Let that sink in for a moment. That’s the kind of money you’d expect from a successful indie game studio, not from selling aimbots and wallhacks.

Top Video Game Cheat Suppliers in the Market

The biggest name in the business right now is Engine Owning, a site pulling over half a million visits every month. Part of its success comes from pricing. Cheats there can cost less than $14 for a month’s subscription, with some going as low as $10. You don’t have to be a business genius to see why it’s so popular. It’s a low barrier for anyone willing to risk getting banned.

On the other end of the spectrum, you have services like Veteran Cheats, which can charge over $250 for a month. Why so expensive? Because the more a game’s anti-cheat software resists tampering, the more work cheat developers have to put in and they charge accordingly.

Even New Games Aren’t Safe (Battlefield 6)

Take Battlefield 6, for example. Its PC open beta launched with a controversial requirement which is Windows Secure Boot. In theory, that’s supposed to make it harder for cheats to load before the game starts. In practice? Cheaters showed up almost immediately. Players were sharing clips of obvious hacks on day one.
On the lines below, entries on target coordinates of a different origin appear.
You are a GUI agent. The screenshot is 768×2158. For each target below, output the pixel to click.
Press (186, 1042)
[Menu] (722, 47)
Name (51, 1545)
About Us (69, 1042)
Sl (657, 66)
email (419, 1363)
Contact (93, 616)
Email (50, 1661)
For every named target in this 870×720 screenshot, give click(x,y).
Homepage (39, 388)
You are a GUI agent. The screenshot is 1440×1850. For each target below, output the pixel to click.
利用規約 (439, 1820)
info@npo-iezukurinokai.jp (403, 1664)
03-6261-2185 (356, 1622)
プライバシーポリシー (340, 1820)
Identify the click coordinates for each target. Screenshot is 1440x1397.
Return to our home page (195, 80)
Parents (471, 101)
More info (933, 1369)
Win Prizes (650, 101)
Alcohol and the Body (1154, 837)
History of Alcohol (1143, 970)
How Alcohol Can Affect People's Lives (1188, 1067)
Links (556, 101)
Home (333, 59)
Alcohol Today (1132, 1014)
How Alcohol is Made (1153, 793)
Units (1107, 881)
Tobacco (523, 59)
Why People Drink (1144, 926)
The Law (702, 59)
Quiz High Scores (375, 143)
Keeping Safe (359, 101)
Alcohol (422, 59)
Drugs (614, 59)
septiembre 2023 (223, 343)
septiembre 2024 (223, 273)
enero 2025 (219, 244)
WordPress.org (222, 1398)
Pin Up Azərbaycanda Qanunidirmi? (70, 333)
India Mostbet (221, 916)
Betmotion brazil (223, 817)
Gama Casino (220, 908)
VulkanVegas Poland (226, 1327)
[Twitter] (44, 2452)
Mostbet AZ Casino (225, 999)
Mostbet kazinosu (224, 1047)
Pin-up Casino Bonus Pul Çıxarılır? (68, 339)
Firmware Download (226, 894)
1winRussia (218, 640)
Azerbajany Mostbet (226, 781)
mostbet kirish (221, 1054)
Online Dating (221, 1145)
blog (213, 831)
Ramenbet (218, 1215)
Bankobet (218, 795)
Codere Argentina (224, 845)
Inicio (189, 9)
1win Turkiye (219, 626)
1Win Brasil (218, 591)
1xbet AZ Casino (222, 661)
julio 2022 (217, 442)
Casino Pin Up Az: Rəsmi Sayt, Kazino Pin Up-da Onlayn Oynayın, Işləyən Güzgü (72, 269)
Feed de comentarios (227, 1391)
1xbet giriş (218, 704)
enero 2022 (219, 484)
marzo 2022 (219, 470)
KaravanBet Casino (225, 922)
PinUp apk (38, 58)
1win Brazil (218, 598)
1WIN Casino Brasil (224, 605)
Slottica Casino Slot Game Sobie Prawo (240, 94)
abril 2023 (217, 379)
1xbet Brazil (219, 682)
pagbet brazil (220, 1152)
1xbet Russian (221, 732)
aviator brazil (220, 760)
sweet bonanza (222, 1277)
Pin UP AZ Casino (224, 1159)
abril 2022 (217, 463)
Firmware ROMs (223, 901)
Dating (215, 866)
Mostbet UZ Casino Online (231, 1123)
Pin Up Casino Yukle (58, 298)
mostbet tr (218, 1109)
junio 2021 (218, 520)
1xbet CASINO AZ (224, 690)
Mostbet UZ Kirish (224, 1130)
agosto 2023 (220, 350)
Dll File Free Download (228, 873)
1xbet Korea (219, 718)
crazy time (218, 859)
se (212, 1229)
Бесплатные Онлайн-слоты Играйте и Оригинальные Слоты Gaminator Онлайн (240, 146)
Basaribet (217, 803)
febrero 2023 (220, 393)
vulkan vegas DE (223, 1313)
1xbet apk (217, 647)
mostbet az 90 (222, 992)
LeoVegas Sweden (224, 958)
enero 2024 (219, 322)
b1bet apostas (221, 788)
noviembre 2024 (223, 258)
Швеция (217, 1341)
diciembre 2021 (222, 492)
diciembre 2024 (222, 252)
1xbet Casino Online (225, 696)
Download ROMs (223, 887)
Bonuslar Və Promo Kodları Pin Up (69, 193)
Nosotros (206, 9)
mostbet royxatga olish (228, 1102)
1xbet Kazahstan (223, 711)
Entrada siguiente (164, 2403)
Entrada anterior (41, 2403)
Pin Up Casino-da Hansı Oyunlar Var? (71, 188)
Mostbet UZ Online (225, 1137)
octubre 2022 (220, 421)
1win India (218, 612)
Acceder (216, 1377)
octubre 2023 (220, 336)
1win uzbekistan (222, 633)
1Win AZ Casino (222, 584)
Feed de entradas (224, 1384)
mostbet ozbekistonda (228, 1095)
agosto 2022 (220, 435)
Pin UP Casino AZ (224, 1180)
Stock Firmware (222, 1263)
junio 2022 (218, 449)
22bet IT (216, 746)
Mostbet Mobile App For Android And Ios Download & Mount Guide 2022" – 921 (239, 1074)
EA says they’ve already banned around 330,000 accounts during the beta, catching tens of thousands of offenders daily. So, is it working? Sort of. Secure Boot doesn’t magically make cheaters disappear, but it does make developing and running cheats more expensive and that’s the point.

The Anti-Cheat Dilemma

Next up, Call of Duty: Black Ops 7 will double down by requiring both Secure Boot and TPM 2.0. That’s basically kernel-level access to your PC, letting the anti-cheat software dig deep into your system. Sounds powerful, right? It is but it’s also risky. If something goes wrong, like with the recent CrowdStrike meltdown that bricked systems worldwide, the fallout could be massive.

That’s the balancing act developers face. How do you fight cheaters hard enough without alienating regular players?

Why This Matters to You

If you’ve been headshotted through a wall in Counter-Strike 2 or found yourself losing every fight in Fortnite, you know how much a single cheater can ruin a match. Multiply that by thousands of players, and it’s easy to see why game studios are willing to take risks with aggressive anti-cheat systems.

The reality is, cheating will never completely go away. But if making it more expensive and harder to pull off keeps even some bad actors out of your matches, that’s still a win for everyone else trying to play fair.

Because at the end of the day, games are supposed to be fun, and nothing kills the fun faster than realizing the other guy didn’t beat you… his $200 subscription did.